If you've watched "Antiques Roadshow" - the popular show on public television that travels the country offering appraisals from experts, you might have wondered just how accurate they are.
In the case of a Dutch still-life painting, the show was way off, by a factor of 10.
Yesterday, a 12-by-181/2-inch painting from the 16th or 17th century featuring a dinner of a roasted bird, presumably goose or duck, with other side dishes, sold for $190,000 at John McInnis Auctioneers in Amesbury.
The painting was the first item up for sale, and the price quickly rose from about $20,000 from some fierce competition.
When the price went past the $150,000 mark, auctioneer John McInnis seemed a bit taken aback.
"My voice doesn't usually crack," McInnis quipped to the packed audience.
Next month, the painting will be featured in "Antiques Roadshow" when the show visits Atlanta. It will be appraised between $10,000 and $20,000.

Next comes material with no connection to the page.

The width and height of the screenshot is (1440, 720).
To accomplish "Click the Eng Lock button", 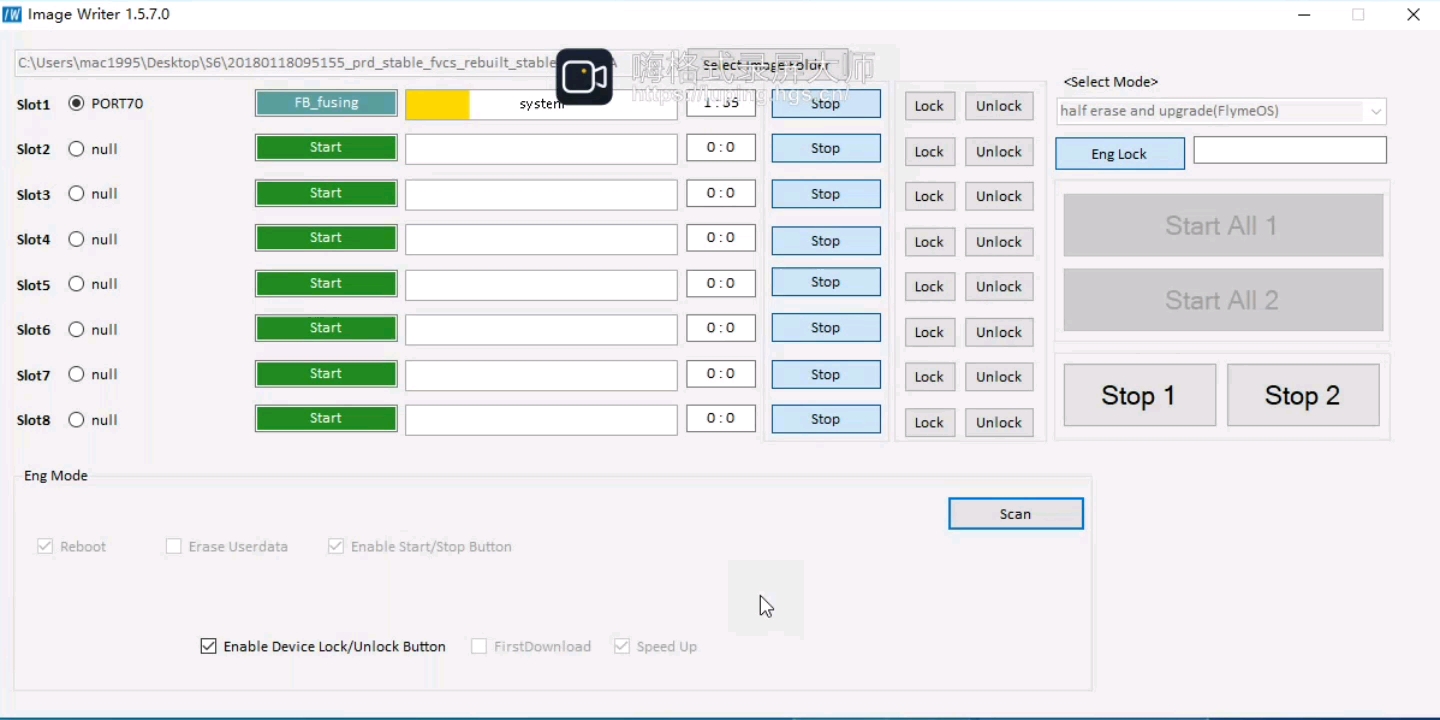I will coord(1120,154).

The painting's new owner wouldn't reveal his name, and he quickly left the Main Street auction house yesterday, saying only: "Unfortunately, I'm unable to speak about it."
The painting found its way to McInnis' auction house because the person who found the painting "at a nondescript thrift shop" often visited the Amesbury auction house.
"The painting is consigned by a retired antique dealer that attended McInnis Auctions for many years," McInnis said.